Stored dataset items
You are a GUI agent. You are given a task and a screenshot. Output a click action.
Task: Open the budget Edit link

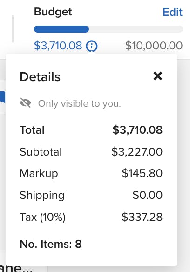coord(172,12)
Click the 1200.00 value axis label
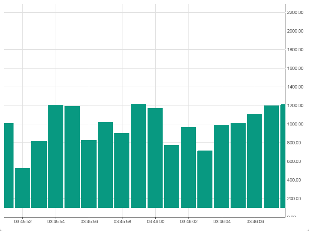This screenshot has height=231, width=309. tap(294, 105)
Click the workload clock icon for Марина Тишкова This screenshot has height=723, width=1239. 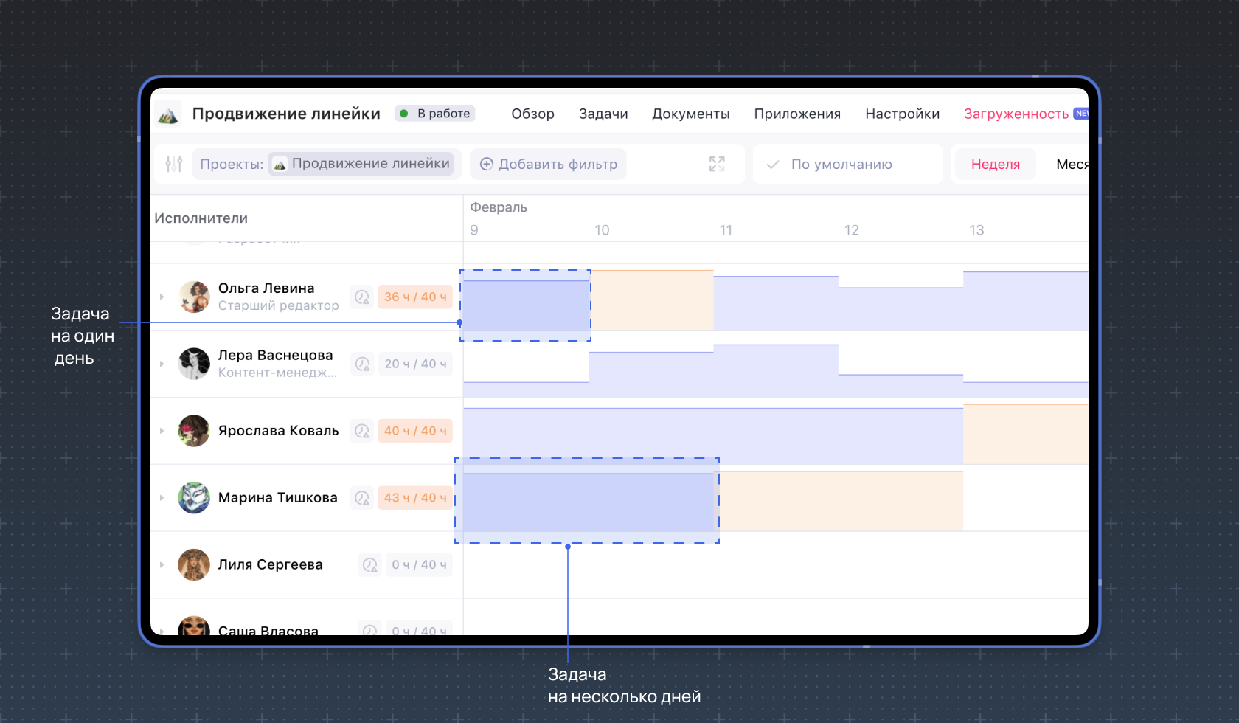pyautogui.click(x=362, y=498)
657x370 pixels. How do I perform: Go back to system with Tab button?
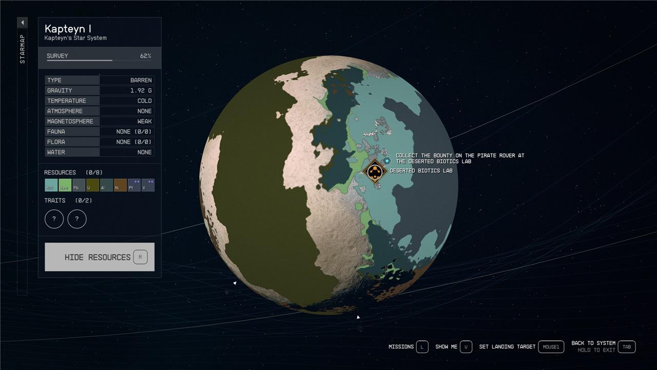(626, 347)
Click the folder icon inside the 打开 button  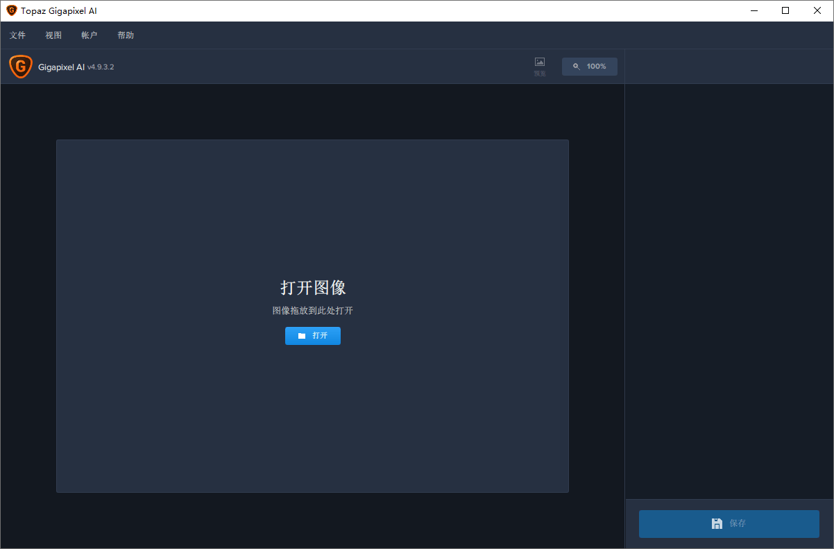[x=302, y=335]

--

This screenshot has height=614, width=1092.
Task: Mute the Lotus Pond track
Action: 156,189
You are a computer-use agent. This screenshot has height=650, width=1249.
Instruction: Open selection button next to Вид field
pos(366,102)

→ Action item
Return each line from the records that includes the word "agent".

→ Written answer
You are a GUI agent. You are given a task and a screenshot. Output a click action.
You are a computer-use agent. This screenshot has height=650, width=1249.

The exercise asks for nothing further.